Plasma Crash Course - DrKonqi

Wednesday, 4 September 2024

A while ago a colleague of mine asked about our crash infrastructure in Plasma and whether I could give some overview on it. This seems very useful to others as well, I thought. Here I am, telling you all about it!

Our crash infrastructure is comprised of a number of different components.

KCrash: a KDE Framework performing crash interception and prepartion for handover to…
coredumpd: a systemd component performing process core collection and handover to…
DrKonqi: a GUI for crashes sending data to…
Sentry: a web service and UI for tracing and presenting crashes for developers

We’ve already looked at KCrash and coredumpd. Now it is time to look at DrKonqi.

DrKonqi

DrKonqi is the UI that comes up when a crash happens. We’ll explore how it integrates with coredumpd and Sentry.

Crash Pickup

When I outlined the functionality of coredumpd, I mentioned that it starts an instance of systemd-coredump@.service. This not only allows the core dumping itself to be controlled by systemd’s resource control and configuration systems, but it also means other systemd units can tie into the crash handling as well.

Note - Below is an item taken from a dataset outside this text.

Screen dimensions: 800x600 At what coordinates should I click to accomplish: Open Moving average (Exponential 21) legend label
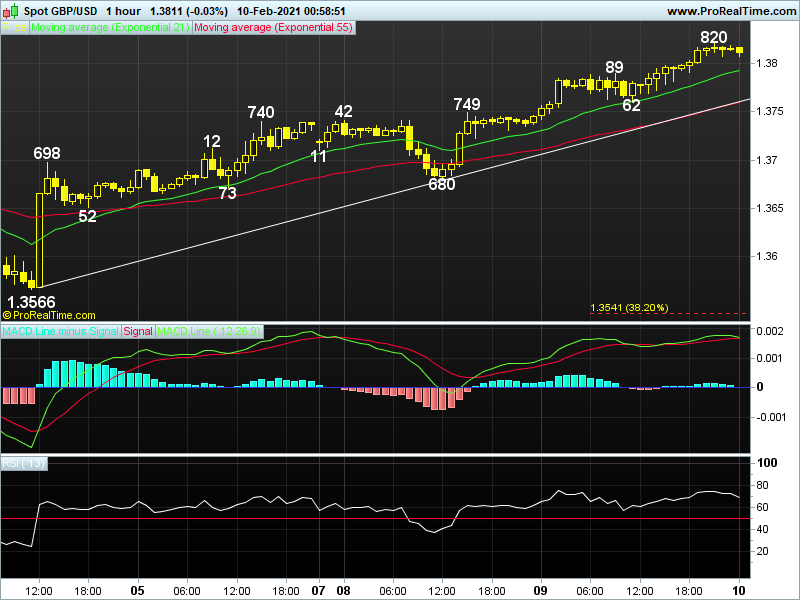click(x=110, y=28)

That is precisely what we do in DrKonqi. It installs drkonqi-coredump-processor@.service which, among other things, contains the rule:

WantedBy=systemd-coredump@.service

…meaning systemd will not only start systemd-coredump@unique_identifier but also a corresponding drkonqi-coredump-processor@unique_identifier. This is similar to how services start as part of the system boot sequence: they all are “wanted by” or “want” some other service, and that is how systemd knows what to start and when (I am simplifying here 😉). Note that unique_identifier is actually a systemd feature called “instances” — one systemd unit can be instantiated multiple times this way.

drkonqi-coredump-processor

When drkonqi-coredump-processor@unique_identifier runs, it first has some synchronization to do.

As a brief recap from the coredumpd post: coredumpd’s crash collection ends with writing a journald entry that contains all collected data. DrKonqi needs this data, so we wait for it to appear in the journal.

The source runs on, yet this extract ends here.